The health ministry said at least 45 people in the camp had been killed and 240 others wounded.
The Israeli military said that it had aimed a strike at a Hamas compound and killed two Hamas leaders. A legal official with the military said Monday that the strike was under review.
Bilal al-Sapti, 30, a construction worker in Rafah, said he saw charred bodies in the wreckage of the camp in the Tal as Sultan area of Rafah, and people screaming as firefighters tried to put out the flames.
“The fire was very strong and was all over the camp,” he said. “There was darkness and no electricity.”
Al-Sapti said shrapnel from the strike tore up the tent where he was staying with his wife and two children, but that his family was uninjured.
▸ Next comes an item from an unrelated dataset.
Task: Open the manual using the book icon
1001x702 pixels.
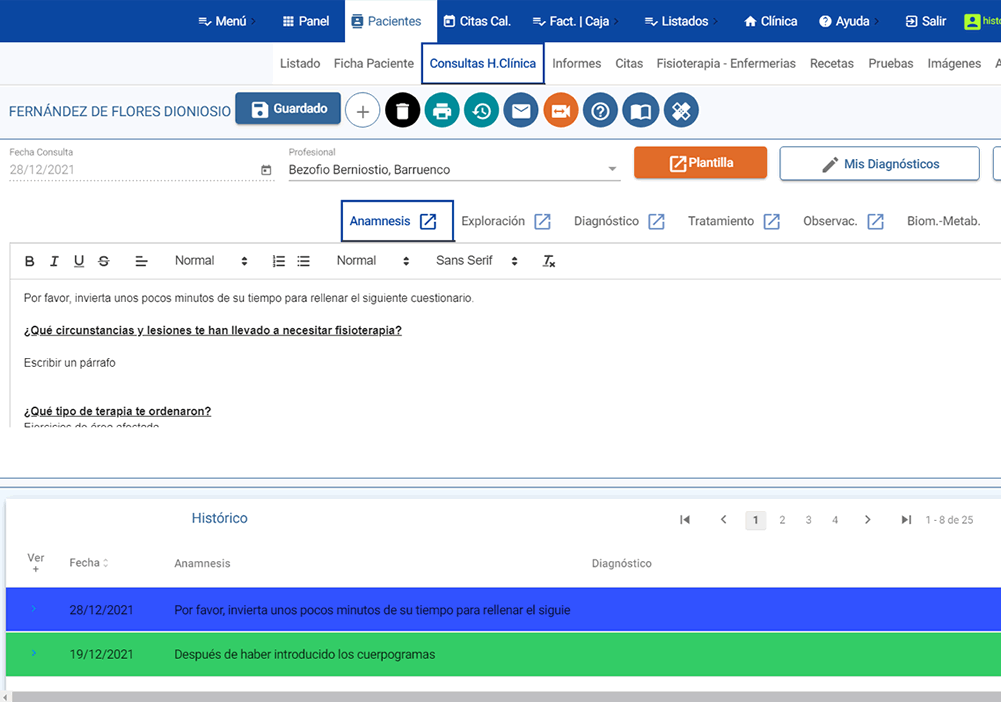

“What kind of a tent will protect us from missiles and shrapnel?” he said.
UNRWA, the main United Nations agency that aids Palestinians, described on the social media platform X what it called a “horrifying” attack and said the images emerging from the site were “yet another testament” that Gaza is “hell on earth.”
Multiple videos from the same location, verified by The New York Times, show fires raging through the night as people frantically pull bodies from the rubble and shout in horror as they carry away charred remains.
By morning, several shed-like structures were flattened, and cars were burned out, the footage shows. The sheds are part of a displaced persons camp known as the Kuwaiti Al-Salam Camp 1.
The Times verified that the locations seen in various videos showing fires raging and burned bodies are from the same camp, by comparing them to previous videos of the site from aid groups. In a statement on Instagram, one of the groups that supports the camp, Al-Salam Association for Humanitarian and Charitable Works, said that, besides dozens of deaths and hundreds of injuries, over 120 tents and dozens of toilets were burned and damaged, and that a water well was destroyed.
Adli Abu Taha, 33, a freelance journalist who was at a nearby field hospital run by the United Arab Emirates Red Crescent, said the dead and wounded began arriving there shortly after he heard two loud explosions.
“Several injured arrived without one or more limbs and were severely burned,” Abu Taha said. “The hospital soon became overwhelmed,” he added.
When Abu Taha went to the tent camp on Monday morning, all he could see was “destruction” coupled with “the smell of smoke and burned flesh,” he said. He said that some families were dismantling their tents and preparing to find another place to seek shelter.